Нет, Маяковский своею обмолвкой выдал другое: что о евреях приходилось помнить и в тогдашней советской хвалёной интернациональной действительности, где евреи внезапно заняли место очень заметное, и — это ещё важнее — что евреи заметны в любой действительности, везде и всюду, что они всегда чуть-чуть больше занимают умы «титульного народа», чем другие инородцы — потому что антисемитизм неистребим. Вот смысл этой удивительной обмолвки Маяковского.
18
Я не знаю, как относиться к мысли Карабчиевского о том, что пресловутые записки из публики, ответы на которые всегда были гвоздём выступлений Маяковского (нередко скандальным; вот уж где он кричал «во весь голос»), Маяковский иногда готовил сам до выступлений и сам же, через своих помощников, посылал из зала к себе на сцену. В Москве, допустим, такое вообразить нетрудно: в Москве всегда были рядом угодливые подручные из Лефа. Но Маяковский, случалось, по полгода проводил в гастролях по стране и заграницам: как найти помощников в незнакомом городе?
Зато никаких сомнений не вызывает другая мысль Карабчиевского: самые удачные ответы на типовые вопросы Маяковский сочинял заранее и отрабатывал в ходе выступлений — потому что слушатель был типичен и вопросы повторялись. Заготовленное «остроумие» всегда было под рукой и прекрасно работало. Публика собиралась на Маяковского мещанская, тёмная, не литературная. Люди приходили не стихи слушать, а позабавиться, повеселиться, а то и себя показать; ждали скандала, предвкушали скандал и своё участие в нём.
Карабчиевский пишет:
«Аудитория, а лучше сказать толпа, над чем только не хохочет и всегда громово. Известно, как быстро она воспламеняется, как легко в ней возникает цепная реакция, какой достаточно ничтожной искры. И нельзя сказать, что не надо умения, чтобы высечь эту искру. А чтобы высекать ее постоянно, когда потребуется, необходимы еще и внешние данные, и голос, и энергия, и самоуверенность, — но только не чувство юмора.»
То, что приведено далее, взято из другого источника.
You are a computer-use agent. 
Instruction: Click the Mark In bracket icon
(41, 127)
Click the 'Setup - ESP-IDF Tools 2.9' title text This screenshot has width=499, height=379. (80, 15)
По-моему, не стоит тратить столько слов на доказательство очевидного: чувство юмора у Маяковского было рудиментарное. Что до толпы, то эти слова Карабчиевского мне хочется дополнить. Толпа не только всегда готова идти на поводу у вождя или скомороха, она способна в любую минуту изменить своему вожаку и превратить его из героя в жертву, — что и случалось с Маяковским. Обычно он всё-таки кое-как отбивался от встречных насмешек, но один раз, 9 апреля 1930 года, перед студенческой аудиторией во 2-м МГУ, провал был полный. Над продувным затейником Маяковским — потешались, издевались!